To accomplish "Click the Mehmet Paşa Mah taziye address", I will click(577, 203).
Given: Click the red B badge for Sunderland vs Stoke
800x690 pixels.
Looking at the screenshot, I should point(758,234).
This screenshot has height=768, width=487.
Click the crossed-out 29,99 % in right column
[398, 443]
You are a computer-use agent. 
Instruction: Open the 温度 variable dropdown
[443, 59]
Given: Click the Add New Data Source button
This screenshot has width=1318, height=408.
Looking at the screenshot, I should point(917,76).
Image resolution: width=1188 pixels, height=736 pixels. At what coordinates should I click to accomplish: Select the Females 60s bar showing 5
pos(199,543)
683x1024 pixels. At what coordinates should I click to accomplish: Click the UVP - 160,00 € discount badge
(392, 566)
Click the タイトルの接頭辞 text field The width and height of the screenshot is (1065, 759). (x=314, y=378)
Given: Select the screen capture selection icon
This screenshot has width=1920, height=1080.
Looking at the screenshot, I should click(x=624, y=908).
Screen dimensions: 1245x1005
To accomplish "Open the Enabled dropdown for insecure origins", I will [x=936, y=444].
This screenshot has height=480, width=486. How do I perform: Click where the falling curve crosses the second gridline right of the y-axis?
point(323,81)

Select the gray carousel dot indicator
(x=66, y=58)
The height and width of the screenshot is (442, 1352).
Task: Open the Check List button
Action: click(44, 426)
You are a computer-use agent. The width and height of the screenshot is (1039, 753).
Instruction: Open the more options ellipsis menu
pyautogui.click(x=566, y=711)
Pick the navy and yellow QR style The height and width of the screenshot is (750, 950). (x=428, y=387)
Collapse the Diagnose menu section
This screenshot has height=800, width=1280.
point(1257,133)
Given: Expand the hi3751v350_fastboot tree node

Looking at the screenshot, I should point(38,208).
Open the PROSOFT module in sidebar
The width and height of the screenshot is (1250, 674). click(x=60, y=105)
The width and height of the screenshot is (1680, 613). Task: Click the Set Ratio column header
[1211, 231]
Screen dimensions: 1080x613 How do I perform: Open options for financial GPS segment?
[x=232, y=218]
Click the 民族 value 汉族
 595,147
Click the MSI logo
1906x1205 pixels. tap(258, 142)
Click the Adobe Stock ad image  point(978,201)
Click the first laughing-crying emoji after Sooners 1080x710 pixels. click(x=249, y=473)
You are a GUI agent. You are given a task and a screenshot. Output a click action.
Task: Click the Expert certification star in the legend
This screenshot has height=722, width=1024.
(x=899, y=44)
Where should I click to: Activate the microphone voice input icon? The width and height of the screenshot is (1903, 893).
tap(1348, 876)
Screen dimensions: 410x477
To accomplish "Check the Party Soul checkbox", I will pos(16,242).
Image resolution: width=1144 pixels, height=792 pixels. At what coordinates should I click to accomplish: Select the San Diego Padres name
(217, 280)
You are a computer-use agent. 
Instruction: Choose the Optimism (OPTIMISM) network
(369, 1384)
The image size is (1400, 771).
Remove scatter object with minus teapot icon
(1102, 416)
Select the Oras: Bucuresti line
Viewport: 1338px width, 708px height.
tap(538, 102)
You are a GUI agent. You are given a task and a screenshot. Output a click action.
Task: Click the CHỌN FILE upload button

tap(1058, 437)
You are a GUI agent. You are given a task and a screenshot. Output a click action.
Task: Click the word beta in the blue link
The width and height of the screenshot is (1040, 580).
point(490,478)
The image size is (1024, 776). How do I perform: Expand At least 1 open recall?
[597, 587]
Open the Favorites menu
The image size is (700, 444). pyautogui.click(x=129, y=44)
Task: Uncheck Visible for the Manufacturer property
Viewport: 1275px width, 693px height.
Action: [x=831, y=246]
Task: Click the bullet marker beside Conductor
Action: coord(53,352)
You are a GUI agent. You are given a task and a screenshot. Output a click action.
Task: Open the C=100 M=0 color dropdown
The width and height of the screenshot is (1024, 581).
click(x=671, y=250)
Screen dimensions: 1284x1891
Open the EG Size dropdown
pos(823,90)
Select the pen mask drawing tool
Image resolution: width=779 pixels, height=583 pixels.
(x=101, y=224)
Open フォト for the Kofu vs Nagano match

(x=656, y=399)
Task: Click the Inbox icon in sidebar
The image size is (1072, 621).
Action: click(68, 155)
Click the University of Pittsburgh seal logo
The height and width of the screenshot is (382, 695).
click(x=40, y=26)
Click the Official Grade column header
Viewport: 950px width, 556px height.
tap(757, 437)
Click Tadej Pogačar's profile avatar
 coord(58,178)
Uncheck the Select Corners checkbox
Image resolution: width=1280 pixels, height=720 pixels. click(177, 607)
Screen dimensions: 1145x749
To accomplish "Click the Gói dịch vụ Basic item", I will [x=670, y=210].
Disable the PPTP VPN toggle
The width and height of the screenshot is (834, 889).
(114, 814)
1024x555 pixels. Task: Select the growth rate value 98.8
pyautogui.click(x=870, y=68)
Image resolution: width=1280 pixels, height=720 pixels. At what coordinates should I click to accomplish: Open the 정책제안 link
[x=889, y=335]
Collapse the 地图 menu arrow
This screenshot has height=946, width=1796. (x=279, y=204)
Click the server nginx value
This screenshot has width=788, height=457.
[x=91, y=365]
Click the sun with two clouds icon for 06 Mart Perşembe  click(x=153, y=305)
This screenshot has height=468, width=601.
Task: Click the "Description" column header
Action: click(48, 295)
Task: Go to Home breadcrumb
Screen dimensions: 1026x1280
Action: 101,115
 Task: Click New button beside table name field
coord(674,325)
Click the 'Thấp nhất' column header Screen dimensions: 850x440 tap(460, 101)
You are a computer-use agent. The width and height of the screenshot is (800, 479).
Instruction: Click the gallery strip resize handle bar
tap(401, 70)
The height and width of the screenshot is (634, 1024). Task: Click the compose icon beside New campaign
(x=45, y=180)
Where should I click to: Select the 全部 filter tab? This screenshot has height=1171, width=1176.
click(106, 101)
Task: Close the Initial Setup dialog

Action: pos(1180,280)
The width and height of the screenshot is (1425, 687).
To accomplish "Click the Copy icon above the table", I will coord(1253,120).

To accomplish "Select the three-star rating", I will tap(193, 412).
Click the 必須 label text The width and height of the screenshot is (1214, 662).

- EXERCISE DETAILS
Your answer must be the records themselves, output again exactly.

- WRITTEN SOLUTION
To accomplish "Click the Mehmet Paşa Mah taziye address", I will click(577, 203).
Given: Click the red B badge for Sunderland vs Stoke
800x690 pixels.
Looking at the screenshot, I should point(758,234).
This screenshot has height=768, width=487.
Click the crossed-out 29,99 % in right column
[398, 443]
You are a computer-use agent. 
Instruction: Open the 温度 variable dropdown
[443, 59]
Given: Click the Add New Data Source button
This screenshot has width=1318, height=408.
Looking at the screenshot, I should point(917,76).
Image resolution: width=1188 pixels, height=736 pixels. At what coordinates should I click to accomplish: Select the Females 60s bar showing 5
pos(199,543)
683x1024 pixels. At what coordinates should I click to accomplish: Click the UVP - 160,00 € discount badge
(392, 566)
Click the タイトルの接頭辞 text field The width and height of the screenshot is (1065, 759). (x=314, y=378)
Given: Select the screen capture selection icon
This screenshot has width=1920, height=1080.
Looking at the screenshot, I should click(x=624, y=908).
Screen dimensions: 1245x1005
To accomplish "Open the Enabled dropdown for insecure origins", I will [x=936, y=444].
This screenshot has height=480, width=486. How do I perform: Click where the falling curve crosses the second gridline right of the y-axis?
point(323,81)

Select the gray carousel dot indicator
(x=66, y=58)
The height and width of the screenshot is (442, 1352).
Task: Open the Check List button
Action: click(44, 426)
You are a computer-use agent. The width and height of the screenshot is (1039, 753).
Instruction: Open the more options ellipsis menu
pyautogui.click(x=566, y=711)
Pick the navy and yellow QR style The height and width of the screenshot is (750, 950). (x=428, y=387)
Collapse the Diagnose menu section
This screenshot has height=800, width=1280.
point(1257,133)
Given: Expand the hi3751v350_fastboot tree node

Looking at the screenshot, I should point(38,208).
Open the PROSOFT module in sidebar
The width and height of the screenshot is (1250, 674). click(x=60, y=105)
The width and height of the screenshot is (1680, 613). Task: Click the Set Ratio column header
[1211, 231]
Screen dimensions: 1080x613 How do I perform: Open options for financial GPS segment?
[x=232, y=218]
Click the 民族 value 汉族
 595,147
Click the MSI logo
1906x1205 pixels. tap(258, 142)
Click the Adobe Stock ad image  point(978,201)
Click the first laughing-crying emoji after Sooners 1080x710 pixels. click(x=249, y=473)
You are a GUI agent. You are given a task and a screenshot. Output a click action.
Task: Click the Expert certification star in the legend
This screenshot has height=722, width=1024.
(x=899, y=44)
Where should I click to: Activate the microphone voice input icon? The width and height of the screenshot is (1903, 893).
tap(1348, 876)
Screen dimensions: 410x477
To accomplish "Check the Party Soul checkbox", I will pos(16,242).
Image resolution: width=1144 pixels, height=792 pixels. At what coordinates should I click to accomplish: Select the San Diego Padres name
(217, 280)
You are a computer-use agent. 
Instruction: Choose the Optimism (OPTIMISM) network
(369, 1384)
The image size is (1400, 771).
Remove scatter object with minus teapot icon
(1102, 416)
Select the Oras: Bucuresti line
Viewport: 1338px width, 708px height.
tap(538, 102)
You are a GUI agent. You are given a task and a screenshot. Output a click action.
Task: Click the CHỌN FILE upload button

tap(1058, 437)
You are a GUI agent. You are given a task and a screenshot. Output a click action.
Task: Click the word beta in the blue link
The width and height of the screenshot is (1040, 580).
point(490,478)
The image size is (1024, 776). How do I perform: Expand At least 1 open recall?
[597, 587]
Open the Favorites menu
The image size is (700, 444). pyautogui.click(x=129, y=44)
Task: Uncheck Visible for the Manufacturer property
Viewport: 1275px width, 693px height.
Action: [x=831, y=246]
Task: Click the bullet marker beside Conductor
Action: coord(53,352)
You are a GUI agent. You are given a task and a screenshot. Output a click action.
Task: Open the C=100 M=0 color dropdown
The width and height of the screenshot is (1024, 581).
click(x=671, y=250)
Screen dimensions: 1284x1891
Open the EG Size dropdown
pos(823,90)
Select the pen mask drawing tool
Image resolution: width=779 pixels, height=583 pixels.
(x=101, y=224)
Open フォト for the Kofu vs Nagano match

(x=656, y=399)
Task: Click the Inbox icon in sidebar
The image size is (1072, 621).
Action: click(68, 155)
Click the University of Pittsburgh seal logo
The height and width of the screenshot is (382, 695).
click(x=40, y=26)
Click the Official Grade column header
Viewport: 950px width, 556px height.
tap(757, 437)
Click Tadej Pogačar's profile avatar
 coord(58,178)
Uncheck the Select Corners checkbox
Image resolution: width=1280 pixels, height=720 pixels. click(177, 607)
Screen dimensions: 1145x749
To accomplish "Click the Gói dịch vụ Basic item", I will [x=670, y=210].
Disable the PPTP VPN toggle
The width and height of the screenshot is (834, 889).
(114, 814)
1024x555 pixels. Task: Select the growth rate value 98.8
pyautogui.click(x=870, y=68)
Image resolution: width=1280 pixels, height=720 pixels. At what coordinates should I click to accomplish: Open the 정책제안 link
[x=889, y=335]
Collapse the 地图 menu arrow
This screenshot has height=946, width=1796. (x=279, y=204)
Click the server nginx value
This screenshot has width=788, height=457.
[x=91, y=365]
Click the sun with two clouds icon for 06 Mart Perşembe  click(x=153, y=305)
This screenshot has height=468, width=601.
Task: Click the "Description" column header
Action: click(48, 295)
Task: Go to Home breadcrumb
Screen dimensions: 1026x1280
Action: 101,115
 Task: Click New button beside table name field
coord(674,325)
Click the 'Thấp nhất' column header Screen dimensions: 850x440 tap(460, 101)
You are a computer-use agent. The width and height of the screenshot is (800, 479).
Instruction: Click the gallery strip resize handle bar
tap(401, 70)
The height and width of the screenshot is (634, 1024). Task: Click the compose icon beside New campaign
(x=45, y=180)
Where should I click to: Select the 全部 filter tab? This screenshot has height=1171, width=1176.
click(106, 101)
Task: Close the Initial Setup dialog

Action: pos(1180,280)
The width and height of the screenshot is (1425, 687).
To accomplish "Click the Copy icon above the table", I will coord(1253,120).

To accomplish "Select the three-star rating", I will tap(193, 412).
Click the 必須 label text The width and height of the screenshot is (1214, 662).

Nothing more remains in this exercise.